|Brigitte Rollet and Sarah Maldoror|
Interview by Stéphanie Dongmo, originally published on Le Blog de Stéphanie Dongmo, (28 November) and translated from French to English by Beti Ellerson.
Brigitte Rollet, researcher at the Centre d'histoire culturelle des sociétés contemporaines (CHCSC) Centre for the Cultural History of Contemporary Societies at the University of Versailles Saint-Quentin-en-Yvelines in France, organised the Colloquium-Meeting "Francophone African Women Filmmakers: 40 years of cinema (1972-2012), held 23-24 November in Paris at the Quai Branly Museum and the (BnF), the National Library of France. She talks about the issues that were raised during the meeting and the challenges that women filmmakers face in Africa.
What motivated you to organise the colloquium on 40 years of cinema by Francophone African women filmmakers?
While studying the history of French women filmmakers, I realised that there were the same funding problems and the same problems regarding visual representation. These women filmmakers have always been marginalised in the history books of cinema. There is the fact that women have not been integrated into African cinema. I thought that it was necessary to celebrate these women and trace the emergence of cinema by women in Africa.
Historically, the first woman filmmaker was the Cameroonian Thérèse Sita Bella with her film Tam-tam à Paris in 1963, however the focus was on the Guadeloupean Sarah Maldoror as pioneer. Why this choice?
It is true that there was Sita Bella but the films of Sarah Maldoror and Safi Faye have left their mark. I don't think that the same thing could be said about the film of Sita Bella because it was less known, most people are not even aware of it, I don't even known where to view it, which is also the case for Safi Faye. By organising the colloquium in the physical space of the BNF (National Library of France), I wanted to also highlight the problem of preserving a cinematographic cultural heritage by recalling that there are films that have been lost.
What is the history of Francophone African women filmmakers?
It varies from country to country, based on whether there is the political will to promote cinema. But women are always a bit sidelined in cinematic development, especially in societies where one's gender determines whether a woman is behind the camera. When one looks for women, one will find them. I wanted to make this history visible.
What specific problems do Francophone African filmmakers encounter?
Cinema continues to be thought of as a male activity. The fact that there are many women filmmakers does not negate this perception, and African women filmmakers are not visible. There are individual trajectories, and there are developments, but not national cinema policies. In countries where there is a genuine political will to develop a cinema culture, there are more women than in those where this interest does not exist. It is a question of economics. Cinema is a costly art, and producers are even more hesitant to finance a high-budget film directed by a woman. They are only willing to help those who have proven themselves. If one is not able to prove one's ability, it is difficult to justify receiving this kind of funding. This is a situation that African women filmmakers share with numerous women filmmakers in the West.
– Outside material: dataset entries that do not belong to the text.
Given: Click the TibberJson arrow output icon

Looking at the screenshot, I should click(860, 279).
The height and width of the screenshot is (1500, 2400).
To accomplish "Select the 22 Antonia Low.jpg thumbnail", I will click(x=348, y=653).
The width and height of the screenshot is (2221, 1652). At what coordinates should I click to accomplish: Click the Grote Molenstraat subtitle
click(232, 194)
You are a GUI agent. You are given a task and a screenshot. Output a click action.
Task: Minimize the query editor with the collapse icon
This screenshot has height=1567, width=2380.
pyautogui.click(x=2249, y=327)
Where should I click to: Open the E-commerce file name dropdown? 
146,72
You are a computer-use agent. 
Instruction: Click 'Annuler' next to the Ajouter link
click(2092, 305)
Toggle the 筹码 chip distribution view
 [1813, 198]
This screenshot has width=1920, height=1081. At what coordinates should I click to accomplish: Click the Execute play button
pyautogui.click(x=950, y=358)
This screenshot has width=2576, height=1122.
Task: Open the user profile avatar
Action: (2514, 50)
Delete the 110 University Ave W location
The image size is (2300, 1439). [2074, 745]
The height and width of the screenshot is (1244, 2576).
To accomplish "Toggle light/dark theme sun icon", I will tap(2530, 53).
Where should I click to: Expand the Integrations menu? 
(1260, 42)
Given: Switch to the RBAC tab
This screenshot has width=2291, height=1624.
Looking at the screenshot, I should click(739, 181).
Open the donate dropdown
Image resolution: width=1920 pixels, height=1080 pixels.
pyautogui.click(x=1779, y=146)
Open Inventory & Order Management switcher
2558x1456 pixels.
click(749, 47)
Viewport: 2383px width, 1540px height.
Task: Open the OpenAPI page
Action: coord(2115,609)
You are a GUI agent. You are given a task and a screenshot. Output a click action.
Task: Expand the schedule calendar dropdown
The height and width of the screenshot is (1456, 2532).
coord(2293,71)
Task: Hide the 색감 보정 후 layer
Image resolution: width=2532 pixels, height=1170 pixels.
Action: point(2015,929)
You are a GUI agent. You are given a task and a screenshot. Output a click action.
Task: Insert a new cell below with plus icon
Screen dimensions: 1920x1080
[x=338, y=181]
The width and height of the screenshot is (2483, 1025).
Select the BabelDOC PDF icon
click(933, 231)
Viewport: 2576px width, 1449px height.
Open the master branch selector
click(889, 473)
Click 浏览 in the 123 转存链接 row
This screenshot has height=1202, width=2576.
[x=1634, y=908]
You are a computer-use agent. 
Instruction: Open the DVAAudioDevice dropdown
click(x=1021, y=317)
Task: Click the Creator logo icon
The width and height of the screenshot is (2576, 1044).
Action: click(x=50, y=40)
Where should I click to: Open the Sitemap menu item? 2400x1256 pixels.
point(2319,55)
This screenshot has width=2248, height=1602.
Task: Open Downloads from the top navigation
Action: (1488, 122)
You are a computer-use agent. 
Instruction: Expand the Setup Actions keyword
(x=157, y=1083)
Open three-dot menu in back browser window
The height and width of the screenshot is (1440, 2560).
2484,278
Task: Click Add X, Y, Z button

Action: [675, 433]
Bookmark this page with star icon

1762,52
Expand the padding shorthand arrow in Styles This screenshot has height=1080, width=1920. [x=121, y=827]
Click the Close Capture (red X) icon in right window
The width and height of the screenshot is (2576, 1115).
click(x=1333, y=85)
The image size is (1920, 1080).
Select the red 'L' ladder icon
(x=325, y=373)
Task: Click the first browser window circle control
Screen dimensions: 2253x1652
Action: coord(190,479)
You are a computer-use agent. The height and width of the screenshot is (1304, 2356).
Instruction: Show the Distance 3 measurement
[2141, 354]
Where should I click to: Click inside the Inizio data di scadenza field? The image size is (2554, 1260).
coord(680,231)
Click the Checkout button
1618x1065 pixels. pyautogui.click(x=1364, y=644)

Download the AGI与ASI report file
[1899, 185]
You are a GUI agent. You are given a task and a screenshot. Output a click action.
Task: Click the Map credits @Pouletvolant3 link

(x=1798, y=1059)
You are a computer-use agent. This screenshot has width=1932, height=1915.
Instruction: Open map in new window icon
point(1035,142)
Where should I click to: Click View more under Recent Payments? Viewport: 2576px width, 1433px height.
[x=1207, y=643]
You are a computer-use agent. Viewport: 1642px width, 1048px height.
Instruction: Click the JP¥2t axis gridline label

Around the world women's film festivals are more and more present. Are these specialised festivals a solution?
Women's film festivals are a solution as they provide more visibility for the films. Afterwards the question is whether there is the possibility for these films to continue to exist beyond the festival circuit. And that is the problem with African cinema in general. It is a cinema that is well-financed but is not able to find a place among theatrical releases. This is a global phenomenon. If women's film festivals provide the venues for films to be viewed, this can only have a positive effect for women who make films in Africa.